Si on avait déjà découvert leur musique via l’excellente chaîne Youtube Hate, il est à ce titre impossible de passer à côté de Hell On Earth, qui nous a fait plonger tête la première dans les nappes brisées du duo. D’abord, il y a bien entendu la chanson : ce synthé acide, ces plages arctiques, ce beat ultrarapide, ces voix qui pourraient être tirées d’un péplum, mêlées à celle d’un homme qui hurle “I’m A Human Being”.
Bon, et puis il y a le clip, tourné par Louis Herbeuval. Ce dernier y raconte l’histoire d’un groupe de potes poussés à faire un braquage pour continuer à se shooter, à danser et à oublier le monde face à des distributeurs de banque mutiques. La vidéo est complètement immanquable, et même s’il est en général bien plus intéressant de se concentrer sur l’esthétique pure que sur l’aspect social des œuvres, elle illustre quand même à merveille l’état de violence silencieuse dans lequel se trouve plongée une bonne partie de notre société.
Hors des cases
Au-delà de l’aspect visuel (ils ont aussi le bon goût de faire illustrer certaines de leurs pochettes par l’illustratrice Léna Mačka), l’album montre également que la musique de Kas : st s’affranchit complètement des limites imposées par une quelconque classification. Sans rentrer à fond dans les détails, la principale ligne directrice du duo reste la techno depuis ses débuts, mais les deux garçons n’ont de cesse de briser leurs rythmes, offrant ainsi à leurs chansons un relief quasi witch house (sur le break d’Insomnia), jungle, (Astral Talk), ambiant, trance, hardcore ou parfois même néo-classique. Cette brillance musicale les sort complètement du lot et provoque quelques débats dans les commentaires Youtube, qu’on trouve sous leurs morceaux : sont-ils les Daft Punk de la techno ? Font-ils seulement de la techno ? A vrai dire, on n’en sait rien et on s’en fiche un peu.
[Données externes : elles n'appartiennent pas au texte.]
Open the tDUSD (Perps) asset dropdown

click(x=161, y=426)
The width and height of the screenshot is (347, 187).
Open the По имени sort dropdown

Ce qui est certain, c’est que leur ADN reste inévitablement irrigué par la musique conçue pour danser dans le noir complet. Et ce n’est d’ailleurs pas étonnant de trouver dans la galaxie de leurs remixes des grands noms du genre tels que Raär, Anetha ou 999999999. Les Français s’éloignent néanmoins de ces références en créant leur style bien à eux, tant sur la forme – telle que décrite ci-dessus – que sur le fond.
Concernant ce dernier, ils créent à travers Road To Nowhere un voyage quasi-métaphysique, emprunt de beauté, de questionnements, de grâce et de violence. Un voyage qui se termine sur la superbe Follow Me et son vocodeur presque Krafwerkien, qui répète en boucle – et en anglais dans le texte : “Il n’y a pas de vérité, il n’y a pas d’endroit où aller, ni d’endroit où se cacher. Il n’y a que l’espace et le temps.”
A travers cet album, sorti sur le propre label du duo (Flyance Records), Kas : st pourrait donc bien s’extraire du milieu de la techno et conquérir un public bien plus large que celui qu’on trouve habituellement en club. C’est bien évidemment tout le mal qu’on leur souhaite, et au vu de la qualité de leurs morceaux, ce serait franchement mérité.
Kas : st est actuellement en tournée et sera à Paris le 16 novembre, pour le Big Bang Festival, à Aubervilliers (après une date au Berghain ce vendredi).